Prior art cable ties with rigid locking devices had a desired high strap withdrawal force, but an undesired high strap insertion force. Conversely, those with flexible locking devices had an undesired low withdrawal force and a desired low insertion force.
(2) The Real World Story
As stated in Rosemount, Inc. v. Beckman Instruments, Inc., 727 F.2d 1540, 1544, 221 USPQ 1, 5 (Fed.Cir.1984), many patent suits “arise out of the affairs of people, real people facing real problems.” That is true of the present suit.

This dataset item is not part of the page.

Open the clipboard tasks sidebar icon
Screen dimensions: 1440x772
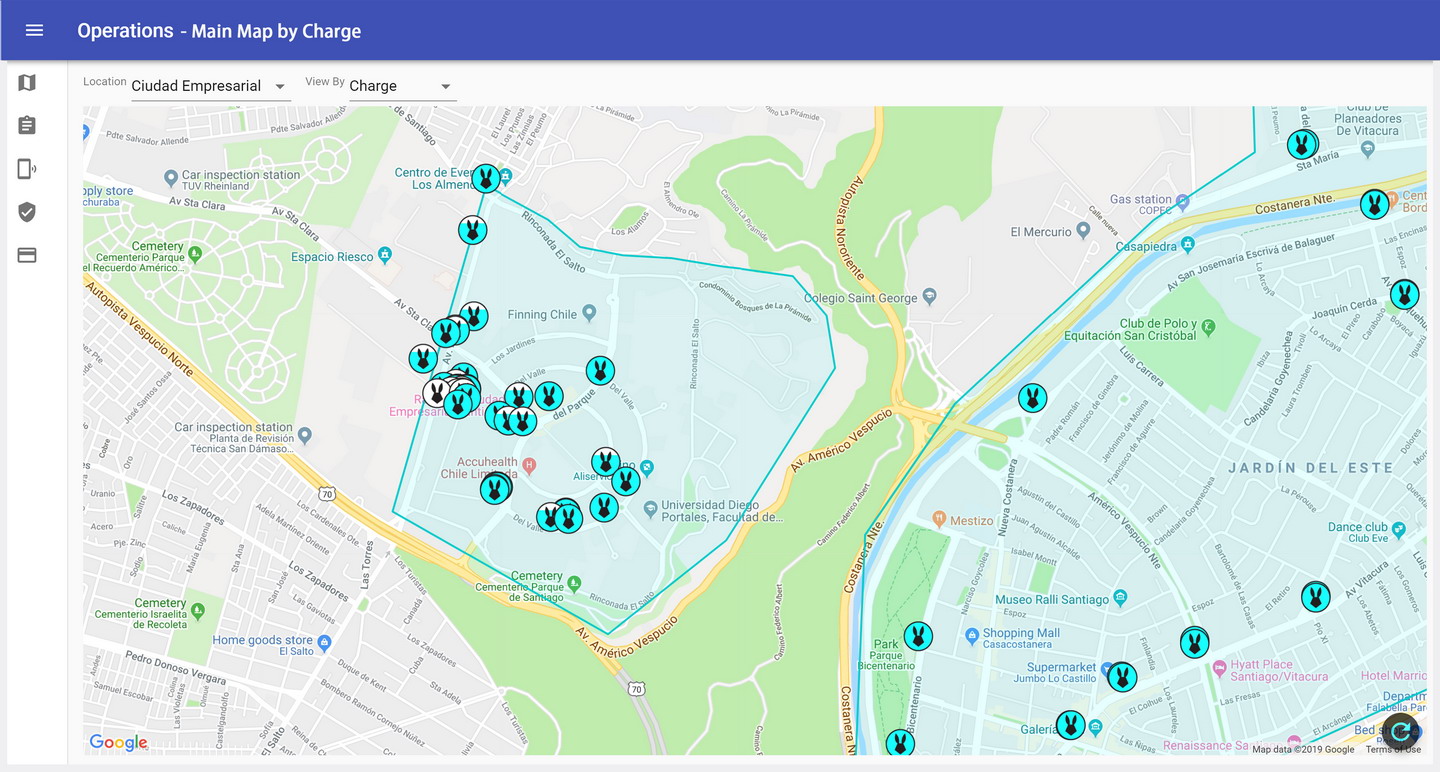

Jack E. Caveney founded Panduit in the basement of his home in 1955, making first a plastic wiring duct. In 1958, he developed and began selling a two-piece plastic cable tie. In 1961, he began a research program to develop a one-piece plastic cable tie. That program lasted nine years and cost several million dollars. The end *1085 result of that program is the tie of the ’538 patent, which includes the features of all three patents in suit. Primary among its advantages are the minimal force required to deflect the locking member when the strap is inserted through the frame and the high force required to withdraw the strap from the frame. Jack Caveney was the first to envision and achieve a cable tie having a higher ratio of low strap insertion force and high strap withdrawal force than anyone else had ever achieved or thought possible. Panduit’s commercial embodiment of the patents in suit achieves an insertion force of one-half pound and a withdrawal force of 80 pounds.
First sold in 1970, the tie of the ’538 patent had by 1984 achieved annual sales of $50 million, and was accounting for half of Panduit’s total profits and 80 percent of its cable tie sales.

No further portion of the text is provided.